** What to do **
Pull every "gear" line out of the data below.

** Extracted information **
#####

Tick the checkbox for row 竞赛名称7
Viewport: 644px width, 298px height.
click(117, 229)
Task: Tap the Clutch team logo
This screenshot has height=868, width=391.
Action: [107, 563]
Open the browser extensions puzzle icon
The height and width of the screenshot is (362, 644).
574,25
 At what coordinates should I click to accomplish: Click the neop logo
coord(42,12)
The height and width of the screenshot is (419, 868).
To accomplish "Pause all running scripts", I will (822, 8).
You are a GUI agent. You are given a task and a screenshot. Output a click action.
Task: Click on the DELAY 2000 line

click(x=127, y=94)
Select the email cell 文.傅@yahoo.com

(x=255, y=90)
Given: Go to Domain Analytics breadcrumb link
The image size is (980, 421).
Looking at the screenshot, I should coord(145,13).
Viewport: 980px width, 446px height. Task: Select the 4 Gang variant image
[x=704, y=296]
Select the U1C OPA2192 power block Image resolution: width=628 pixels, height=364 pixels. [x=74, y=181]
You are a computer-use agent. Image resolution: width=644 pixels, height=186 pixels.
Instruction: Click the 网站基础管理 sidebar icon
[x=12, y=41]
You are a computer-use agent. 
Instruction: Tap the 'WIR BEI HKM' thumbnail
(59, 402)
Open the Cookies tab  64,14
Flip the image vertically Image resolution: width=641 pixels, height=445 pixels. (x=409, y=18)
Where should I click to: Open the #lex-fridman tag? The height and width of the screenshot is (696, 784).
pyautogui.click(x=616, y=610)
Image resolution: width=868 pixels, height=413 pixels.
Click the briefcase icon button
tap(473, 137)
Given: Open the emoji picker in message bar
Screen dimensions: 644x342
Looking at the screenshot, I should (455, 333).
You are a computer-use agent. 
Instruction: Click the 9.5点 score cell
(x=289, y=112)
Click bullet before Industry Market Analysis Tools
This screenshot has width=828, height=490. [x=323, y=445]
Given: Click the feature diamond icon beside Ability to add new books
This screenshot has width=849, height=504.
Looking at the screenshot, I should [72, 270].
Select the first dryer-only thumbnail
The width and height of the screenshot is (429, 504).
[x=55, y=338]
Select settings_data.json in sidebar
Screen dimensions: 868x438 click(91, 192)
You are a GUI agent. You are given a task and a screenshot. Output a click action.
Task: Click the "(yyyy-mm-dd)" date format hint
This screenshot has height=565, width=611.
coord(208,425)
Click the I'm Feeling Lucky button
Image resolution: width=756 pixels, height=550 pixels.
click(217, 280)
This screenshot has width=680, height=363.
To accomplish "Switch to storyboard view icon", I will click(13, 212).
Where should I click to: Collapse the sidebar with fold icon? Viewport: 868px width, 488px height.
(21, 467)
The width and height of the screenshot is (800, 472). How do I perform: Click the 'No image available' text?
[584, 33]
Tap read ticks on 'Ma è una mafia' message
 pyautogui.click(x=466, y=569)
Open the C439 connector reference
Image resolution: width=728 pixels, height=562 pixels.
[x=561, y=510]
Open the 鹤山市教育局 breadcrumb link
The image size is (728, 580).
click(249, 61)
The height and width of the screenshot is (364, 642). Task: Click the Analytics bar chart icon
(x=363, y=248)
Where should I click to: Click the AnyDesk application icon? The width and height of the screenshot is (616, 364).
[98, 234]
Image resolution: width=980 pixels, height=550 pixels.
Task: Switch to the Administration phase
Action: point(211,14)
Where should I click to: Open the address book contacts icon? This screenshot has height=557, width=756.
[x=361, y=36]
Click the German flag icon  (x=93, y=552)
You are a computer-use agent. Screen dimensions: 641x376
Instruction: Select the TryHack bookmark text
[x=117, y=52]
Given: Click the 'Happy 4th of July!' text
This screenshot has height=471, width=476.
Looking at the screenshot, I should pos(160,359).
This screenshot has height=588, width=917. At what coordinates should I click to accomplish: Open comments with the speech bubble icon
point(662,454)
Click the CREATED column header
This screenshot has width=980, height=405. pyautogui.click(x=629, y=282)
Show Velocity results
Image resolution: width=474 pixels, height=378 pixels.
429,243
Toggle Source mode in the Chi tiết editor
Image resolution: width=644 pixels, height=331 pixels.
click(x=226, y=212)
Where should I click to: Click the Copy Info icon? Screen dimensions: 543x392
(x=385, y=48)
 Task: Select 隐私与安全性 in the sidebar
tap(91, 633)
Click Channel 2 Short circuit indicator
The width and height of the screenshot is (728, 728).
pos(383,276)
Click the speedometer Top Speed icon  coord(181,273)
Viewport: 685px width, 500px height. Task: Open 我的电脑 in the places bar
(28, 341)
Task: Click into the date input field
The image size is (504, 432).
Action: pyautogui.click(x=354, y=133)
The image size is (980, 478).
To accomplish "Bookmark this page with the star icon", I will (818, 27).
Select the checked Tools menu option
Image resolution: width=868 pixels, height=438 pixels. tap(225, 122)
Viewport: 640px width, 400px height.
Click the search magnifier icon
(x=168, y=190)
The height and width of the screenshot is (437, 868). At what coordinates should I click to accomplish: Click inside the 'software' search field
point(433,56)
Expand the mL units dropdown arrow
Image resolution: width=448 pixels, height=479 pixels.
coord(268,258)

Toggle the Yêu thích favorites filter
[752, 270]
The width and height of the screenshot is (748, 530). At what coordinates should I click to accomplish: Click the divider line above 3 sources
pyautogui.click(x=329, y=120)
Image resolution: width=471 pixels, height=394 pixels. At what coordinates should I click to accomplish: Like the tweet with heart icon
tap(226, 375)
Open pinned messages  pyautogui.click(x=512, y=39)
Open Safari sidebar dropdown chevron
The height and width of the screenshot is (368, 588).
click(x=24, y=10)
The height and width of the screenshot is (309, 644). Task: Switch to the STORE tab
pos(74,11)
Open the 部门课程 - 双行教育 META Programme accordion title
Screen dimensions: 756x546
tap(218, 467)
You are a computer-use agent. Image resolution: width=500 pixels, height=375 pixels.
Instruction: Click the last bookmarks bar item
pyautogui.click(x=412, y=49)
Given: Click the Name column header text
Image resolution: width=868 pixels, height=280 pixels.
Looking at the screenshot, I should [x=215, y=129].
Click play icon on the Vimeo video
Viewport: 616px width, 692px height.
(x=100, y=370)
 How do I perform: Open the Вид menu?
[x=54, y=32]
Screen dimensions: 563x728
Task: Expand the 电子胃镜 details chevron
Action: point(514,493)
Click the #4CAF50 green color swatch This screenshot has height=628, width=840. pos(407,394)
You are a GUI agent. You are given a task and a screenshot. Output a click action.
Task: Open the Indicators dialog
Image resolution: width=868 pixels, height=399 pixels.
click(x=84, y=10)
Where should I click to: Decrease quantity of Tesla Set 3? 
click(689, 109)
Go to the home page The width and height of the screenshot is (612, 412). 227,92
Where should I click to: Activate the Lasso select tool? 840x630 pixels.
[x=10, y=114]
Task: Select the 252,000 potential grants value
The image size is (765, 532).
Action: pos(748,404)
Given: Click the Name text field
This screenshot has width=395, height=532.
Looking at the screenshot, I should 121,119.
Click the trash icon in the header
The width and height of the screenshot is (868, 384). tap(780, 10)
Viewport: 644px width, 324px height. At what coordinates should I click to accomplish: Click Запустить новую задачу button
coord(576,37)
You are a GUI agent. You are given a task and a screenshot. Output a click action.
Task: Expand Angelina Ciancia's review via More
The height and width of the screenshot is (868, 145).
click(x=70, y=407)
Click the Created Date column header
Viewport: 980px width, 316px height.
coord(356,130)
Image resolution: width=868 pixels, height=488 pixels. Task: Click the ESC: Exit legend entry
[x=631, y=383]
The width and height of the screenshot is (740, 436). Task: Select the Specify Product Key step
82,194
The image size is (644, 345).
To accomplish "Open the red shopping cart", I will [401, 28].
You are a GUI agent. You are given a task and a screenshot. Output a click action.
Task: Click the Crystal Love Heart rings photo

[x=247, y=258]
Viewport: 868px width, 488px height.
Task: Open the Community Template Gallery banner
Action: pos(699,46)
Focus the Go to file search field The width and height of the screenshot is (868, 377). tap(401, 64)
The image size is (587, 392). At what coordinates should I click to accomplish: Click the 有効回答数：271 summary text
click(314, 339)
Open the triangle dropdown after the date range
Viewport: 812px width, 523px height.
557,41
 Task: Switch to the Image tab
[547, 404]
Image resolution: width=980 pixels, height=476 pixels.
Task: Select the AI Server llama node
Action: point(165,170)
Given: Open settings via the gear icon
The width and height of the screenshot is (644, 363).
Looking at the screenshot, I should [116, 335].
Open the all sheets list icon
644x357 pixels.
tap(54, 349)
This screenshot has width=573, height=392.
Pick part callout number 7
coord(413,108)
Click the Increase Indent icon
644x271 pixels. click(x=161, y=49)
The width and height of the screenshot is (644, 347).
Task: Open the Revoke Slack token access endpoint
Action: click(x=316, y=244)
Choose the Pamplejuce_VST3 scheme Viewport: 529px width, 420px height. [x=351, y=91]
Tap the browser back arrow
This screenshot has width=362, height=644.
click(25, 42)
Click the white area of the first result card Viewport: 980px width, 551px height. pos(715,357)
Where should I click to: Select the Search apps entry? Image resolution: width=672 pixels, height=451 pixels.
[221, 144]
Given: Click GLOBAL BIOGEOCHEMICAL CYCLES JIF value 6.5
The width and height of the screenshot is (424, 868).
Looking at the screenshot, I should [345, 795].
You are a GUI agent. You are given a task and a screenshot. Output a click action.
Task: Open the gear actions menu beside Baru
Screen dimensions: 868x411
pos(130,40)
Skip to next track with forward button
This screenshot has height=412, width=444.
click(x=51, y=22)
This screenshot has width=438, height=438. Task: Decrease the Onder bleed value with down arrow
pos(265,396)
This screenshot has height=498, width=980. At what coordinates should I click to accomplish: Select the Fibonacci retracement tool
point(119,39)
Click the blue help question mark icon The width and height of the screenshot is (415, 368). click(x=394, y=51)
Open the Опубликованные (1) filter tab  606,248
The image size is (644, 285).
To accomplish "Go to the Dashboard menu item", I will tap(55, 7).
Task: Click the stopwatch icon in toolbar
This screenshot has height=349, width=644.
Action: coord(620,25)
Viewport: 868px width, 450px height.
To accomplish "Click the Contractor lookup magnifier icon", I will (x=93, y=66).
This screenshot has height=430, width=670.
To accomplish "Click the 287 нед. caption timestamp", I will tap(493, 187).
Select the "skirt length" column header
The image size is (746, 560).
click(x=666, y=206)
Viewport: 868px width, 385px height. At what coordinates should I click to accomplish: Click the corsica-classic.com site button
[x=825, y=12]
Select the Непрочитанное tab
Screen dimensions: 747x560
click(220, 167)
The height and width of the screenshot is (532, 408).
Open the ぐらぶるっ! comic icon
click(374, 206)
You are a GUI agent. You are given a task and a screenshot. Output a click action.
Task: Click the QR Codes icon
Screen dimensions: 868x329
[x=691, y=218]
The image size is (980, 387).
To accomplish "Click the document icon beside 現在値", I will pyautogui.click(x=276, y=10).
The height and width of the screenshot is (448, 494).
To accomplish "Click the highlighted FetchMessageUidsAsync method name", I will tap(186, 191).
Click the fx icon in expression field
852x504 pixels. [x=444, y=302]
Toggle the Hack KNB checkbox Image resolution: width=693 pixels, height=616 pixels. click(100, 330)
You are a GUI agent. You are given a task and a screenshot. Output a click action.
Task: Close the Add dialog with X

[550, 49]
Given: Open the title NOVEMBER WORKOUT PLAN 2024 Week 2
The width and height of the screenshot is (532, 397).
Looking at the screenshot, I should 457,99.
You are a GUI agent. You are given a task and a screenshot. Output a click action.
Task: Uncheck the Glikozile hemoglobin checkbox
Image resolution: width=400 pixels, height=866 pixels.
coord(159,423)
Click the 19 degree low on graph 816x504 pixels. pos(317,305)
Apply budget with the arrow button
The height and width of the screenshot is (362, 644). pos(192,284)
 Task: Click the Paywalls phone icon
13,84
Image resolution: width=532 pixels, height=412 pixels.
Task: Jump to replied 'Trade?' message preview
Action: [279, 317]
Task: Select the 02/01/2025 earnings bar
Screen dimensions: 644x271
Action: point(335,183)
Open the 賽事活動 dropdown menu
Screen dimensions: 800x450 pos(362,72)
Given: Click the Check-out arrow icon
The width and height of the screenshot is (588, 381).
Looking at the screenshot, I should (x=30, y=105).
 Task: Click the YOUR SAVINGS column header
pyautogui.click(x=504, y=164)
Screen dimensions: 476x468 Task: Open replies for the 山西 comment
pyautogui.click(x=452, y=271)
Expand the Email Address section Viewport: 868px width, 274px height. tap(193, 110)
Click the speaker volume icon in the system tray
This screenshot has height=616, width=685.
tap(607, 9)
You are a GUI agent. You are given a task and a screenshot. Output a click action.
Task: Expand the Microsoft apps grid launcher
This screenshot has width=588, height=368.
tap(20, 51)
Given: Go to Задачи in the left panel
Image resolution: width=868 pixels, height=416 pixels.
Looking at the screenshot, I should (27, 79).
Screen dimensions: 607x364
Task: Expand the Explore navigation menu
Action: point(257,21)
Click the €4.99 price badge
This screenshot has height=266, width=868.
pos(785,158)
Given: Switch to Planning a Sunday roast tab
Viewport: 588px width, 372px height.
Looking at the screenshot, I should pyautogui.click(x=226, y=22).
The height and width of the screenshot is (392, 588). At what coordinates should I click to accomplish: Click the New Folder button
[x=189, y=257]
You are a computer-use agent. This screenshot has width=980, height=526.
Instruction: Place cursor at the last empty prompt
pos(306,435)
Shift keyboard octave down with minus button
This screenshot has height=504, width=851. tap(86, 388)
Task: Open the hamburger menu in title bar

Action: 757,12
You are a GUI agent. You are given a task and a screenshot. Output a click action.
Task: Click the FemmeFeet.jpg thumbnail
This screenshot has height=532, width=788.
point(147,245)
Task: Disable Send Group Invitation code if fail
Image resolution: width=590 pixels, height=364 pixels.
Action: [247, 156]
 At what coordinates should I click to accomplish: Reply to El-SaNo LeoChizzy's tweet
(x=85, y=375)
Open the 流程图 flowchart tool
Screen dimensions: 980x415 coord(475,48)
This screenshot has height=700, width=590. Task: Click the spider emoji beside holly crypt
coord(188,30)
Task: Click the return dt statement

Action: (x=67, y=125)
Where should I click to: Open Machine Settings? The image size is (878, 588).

#####

** Task result **
Given: Open settings via the gear icon
Task: Open the gear actions menu beside Baru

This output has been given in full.